◆ What you are asked to do
With every picture left out, give the data below back exactly.

Collected data:
☆ ☆ ☆
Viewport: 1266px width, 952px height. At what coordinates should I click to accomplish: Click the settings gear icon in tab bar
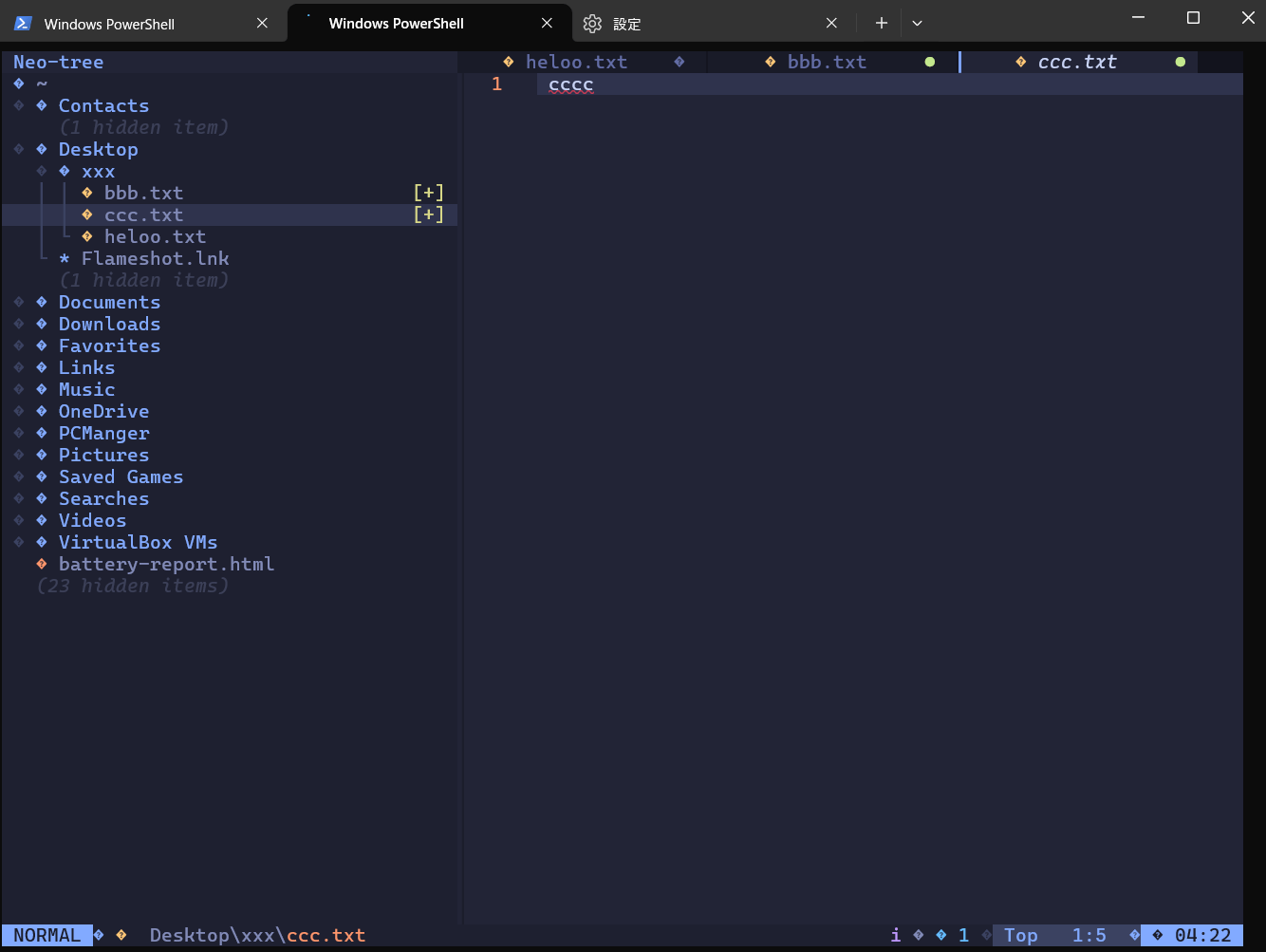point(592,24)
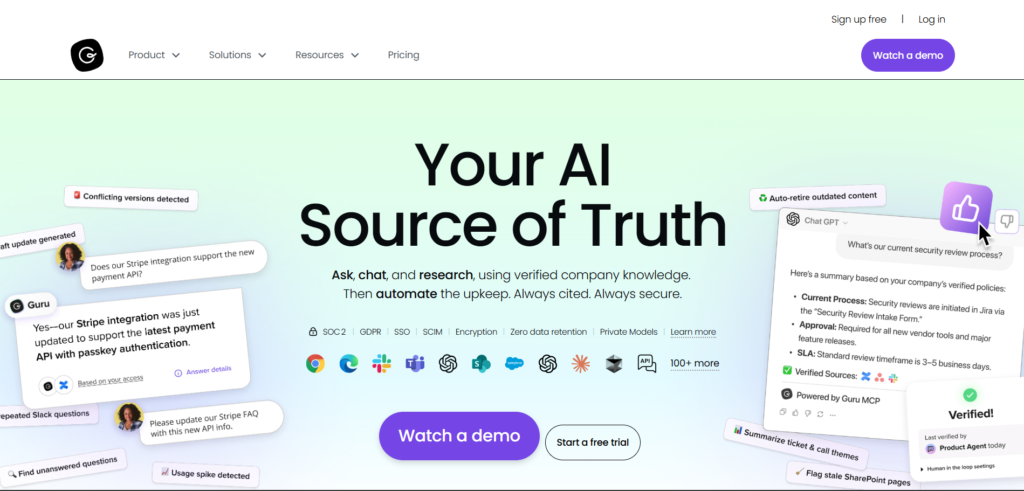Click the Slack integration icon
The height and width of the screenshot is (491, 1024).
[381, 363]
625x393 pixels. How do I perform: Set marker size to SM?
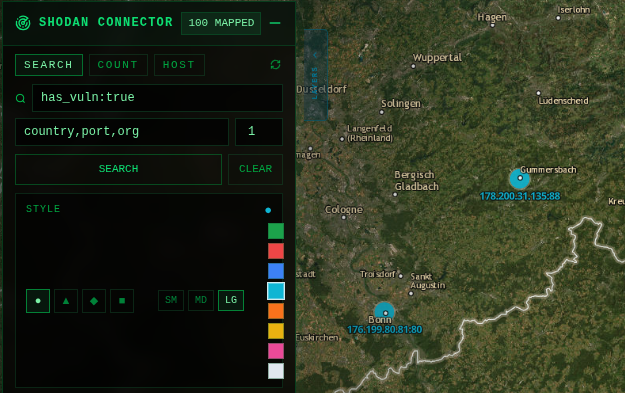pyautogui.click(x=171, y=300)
☆ ☆ ☆
◆ Task result
Viewport: 1266px width, 952px height. At what coordinates should I click to accomplish: Click the settings gear icon in tab bar
point(592,24)
Click the Slack integration icon
The height and width of the screenshot is (491, 1024).
[381, 363]
625x393 pixels. How do I perform: Set marker size to SM?
pyautogui.click(x=171, y=300)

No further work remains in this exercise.